If you go to a supermarket in Japan, you often find butter is out of stock, or it is sold at a price considerably higher than before.
There are several direct reasons that led to this problem: the decrease in the number of dairy farmers due to the aging of dairy farmers and the lack of successors because it is difficult to secure profits in the dairy business, and the reduction of raw milk production due to last summer’s fierce heat that affected the health of dairy cattle in Hokkaido, i.e., the rampant of mastitis and the decrease in the number of pregnant cows caused by this disease.
However, it seems that the butter shortage will be alleviated soon because the Ministry of Agriculture, Forestry and Fisheries of Japan urgently imported 7,000 tons of butter in May 2014, and sold it to dairy manufacturers by the end of November.

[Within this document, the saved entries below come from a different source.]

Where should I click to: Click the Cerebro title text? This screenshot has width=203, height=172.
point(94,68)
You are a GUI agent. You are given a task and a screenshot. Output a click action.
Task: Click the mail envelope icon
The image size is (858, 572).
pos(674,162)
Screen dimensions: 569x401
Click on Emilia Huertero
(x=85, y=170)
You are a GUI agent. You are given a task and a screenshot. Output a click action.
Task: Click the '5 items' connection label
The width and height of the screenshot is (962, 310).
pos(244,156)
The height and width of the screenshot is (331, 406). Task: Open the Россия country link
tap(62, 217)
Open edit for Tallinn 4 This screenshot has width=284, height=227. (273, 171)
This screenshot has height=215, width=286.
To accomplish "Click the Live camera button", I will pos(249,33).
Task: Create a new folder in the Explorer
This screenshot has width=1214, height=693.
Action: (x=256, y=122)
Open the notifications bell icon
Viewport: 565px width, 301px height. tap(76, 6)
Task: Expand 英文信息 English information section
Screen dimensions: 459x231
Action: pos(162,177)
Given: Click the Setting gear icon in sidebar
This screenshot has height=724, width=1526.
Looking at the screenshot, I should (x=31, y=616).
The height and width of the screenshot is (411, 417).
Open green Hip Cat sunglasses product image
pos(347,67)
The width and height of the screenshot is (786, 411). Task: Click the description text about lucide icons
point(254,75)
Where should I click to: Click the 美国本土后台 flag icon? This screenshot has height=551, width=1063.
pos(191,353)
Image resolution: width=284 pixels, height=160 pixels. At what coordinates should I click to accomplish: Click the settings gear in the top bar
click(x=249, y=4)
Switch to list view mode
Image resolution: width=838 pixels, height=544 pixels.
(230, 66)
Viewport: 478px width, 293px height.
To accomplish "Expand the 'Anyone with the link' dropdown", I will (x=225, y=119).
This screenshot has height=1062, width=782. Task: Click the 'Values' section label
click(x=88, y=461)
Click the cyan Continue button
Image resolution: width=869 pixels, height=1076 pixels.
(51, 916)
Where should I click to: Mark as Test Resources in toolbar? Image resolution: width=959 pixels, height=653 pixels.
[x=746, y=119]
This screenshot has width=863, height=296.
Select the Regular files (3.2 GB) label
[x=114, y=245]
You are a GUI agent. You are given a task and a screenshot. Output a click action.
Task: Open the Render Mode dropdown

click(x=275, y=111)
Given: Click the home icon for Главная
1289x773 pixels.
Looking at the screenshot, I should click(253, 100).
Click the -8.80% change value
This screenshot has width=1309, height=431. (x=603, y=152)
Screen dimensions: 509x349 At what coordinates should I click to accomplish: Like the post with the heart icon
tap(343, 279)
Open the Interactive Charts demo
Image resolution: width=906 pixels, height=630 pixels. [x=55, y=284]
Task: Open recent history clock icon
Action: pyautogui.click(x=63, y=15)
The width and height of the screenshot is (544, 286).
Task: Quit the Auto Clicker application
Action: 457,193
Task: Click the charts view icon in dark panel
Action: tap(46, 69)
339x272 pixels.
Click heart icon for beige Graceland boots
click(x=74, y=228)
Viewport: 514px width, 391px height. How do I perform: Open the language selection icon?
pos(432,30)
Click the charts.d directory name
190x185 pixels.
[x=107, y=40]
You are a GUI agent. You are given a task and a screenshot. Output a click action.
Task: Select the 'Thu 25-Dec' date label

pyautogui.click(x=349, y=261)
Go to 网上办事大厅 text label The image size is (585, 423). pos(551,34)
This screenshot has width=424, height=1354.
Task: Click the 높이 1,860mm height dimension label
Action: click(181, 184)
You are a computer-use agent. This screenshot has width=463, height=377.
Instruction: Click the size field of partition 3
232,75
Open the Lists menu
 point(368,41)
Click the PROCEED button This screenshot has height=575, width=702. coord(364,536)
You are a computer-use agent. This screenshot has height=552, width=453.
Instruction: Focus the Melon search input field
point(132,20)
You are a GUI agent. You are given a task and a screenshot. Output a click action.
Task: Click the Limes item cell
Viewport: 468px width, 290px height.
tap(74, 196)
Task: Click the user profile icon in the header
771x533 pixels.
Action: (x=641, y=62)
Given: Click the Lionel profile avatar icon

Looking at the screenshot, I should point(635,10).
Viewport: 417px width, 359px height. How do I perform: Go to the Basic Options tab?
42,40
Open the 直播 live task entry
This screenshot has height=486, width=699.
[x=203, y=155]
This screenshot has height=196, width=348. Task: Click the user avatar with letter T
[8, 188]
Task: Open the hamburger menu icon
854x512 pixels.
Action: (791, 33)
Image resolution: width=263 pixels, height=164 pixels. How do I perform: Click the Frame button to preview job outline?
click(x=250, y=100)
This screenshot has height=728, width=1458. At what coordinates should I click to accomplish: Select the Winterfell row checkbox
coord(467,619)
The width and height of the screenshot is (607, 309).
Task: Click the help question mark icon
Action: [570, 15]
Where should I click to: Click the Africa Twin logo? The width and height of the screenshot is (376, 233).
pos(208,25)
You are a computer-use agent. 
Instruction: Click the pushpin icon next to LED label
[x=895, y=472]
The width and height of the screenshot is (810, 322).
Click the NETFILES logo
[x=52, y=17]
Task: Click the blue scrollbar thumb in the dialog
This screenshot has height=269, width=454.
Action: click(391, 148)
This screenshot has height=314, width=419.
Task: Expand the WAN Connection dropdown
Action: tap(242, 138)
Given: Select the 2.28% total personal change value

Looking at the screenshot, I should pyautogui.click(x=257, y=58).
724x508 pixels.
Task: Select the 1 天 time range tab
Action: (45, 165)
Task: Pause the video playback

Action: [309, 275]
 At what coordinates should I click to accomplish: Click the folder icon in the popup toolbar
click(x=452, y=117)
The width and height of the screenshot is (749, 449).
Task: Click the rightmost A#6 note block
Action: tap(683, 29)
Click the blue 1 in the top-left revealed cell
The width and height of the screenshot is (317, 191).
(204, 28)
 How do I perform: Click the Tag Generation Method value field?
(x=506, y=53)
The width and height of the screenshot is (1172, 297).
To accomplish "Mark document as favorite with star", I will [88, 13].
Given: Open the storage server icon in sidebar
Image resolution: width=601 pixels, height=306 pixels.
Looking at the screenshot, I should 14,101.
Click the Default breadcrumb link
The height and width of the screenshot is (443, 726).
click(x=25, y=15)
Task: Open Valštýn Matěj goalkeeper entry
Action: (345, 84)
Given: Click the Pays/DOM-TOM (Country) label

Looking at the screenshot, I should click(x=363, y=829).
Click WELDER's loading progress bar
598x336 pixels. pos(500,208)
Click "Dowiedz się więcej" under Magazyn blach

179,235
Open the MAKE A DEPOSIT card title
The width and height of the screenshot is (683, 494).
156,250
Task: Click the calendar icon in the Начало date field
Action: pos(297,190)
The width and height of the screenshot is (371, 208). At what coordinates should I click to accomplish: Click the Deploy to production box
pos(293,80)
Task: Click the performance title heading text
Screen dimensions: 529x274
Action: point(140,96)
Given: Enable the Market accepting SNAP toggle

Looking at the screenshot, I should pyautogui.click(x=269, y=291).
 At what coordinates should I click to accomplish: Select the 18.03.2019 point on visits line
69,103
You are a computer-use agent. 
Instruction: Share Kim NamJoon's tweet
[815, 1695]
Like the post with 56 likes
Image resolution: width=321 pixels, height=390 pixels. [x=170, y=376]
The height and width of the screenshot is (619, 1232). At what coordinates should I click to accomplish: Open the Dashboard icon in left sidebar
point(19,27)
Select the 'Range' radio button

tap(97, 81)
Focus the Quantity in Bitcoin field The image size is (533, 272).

Thus, the Christmas season butter demand is expected to be covered. Putting aside the discussion on the pros and cons for import regulations imposed on dairy products for the purpose of protection of national dairy farmers, the Ministry of Agriculture, Forestry and Fisheries, whose policy allowed the butter shortage problem to grow until it was actualized in the consumer market, should reflect upon the consequences.
In Japan, an administrative agency under the jurisdiction of the Ministry of Agriculture, Forestry and Fisheries exclusively imports butter.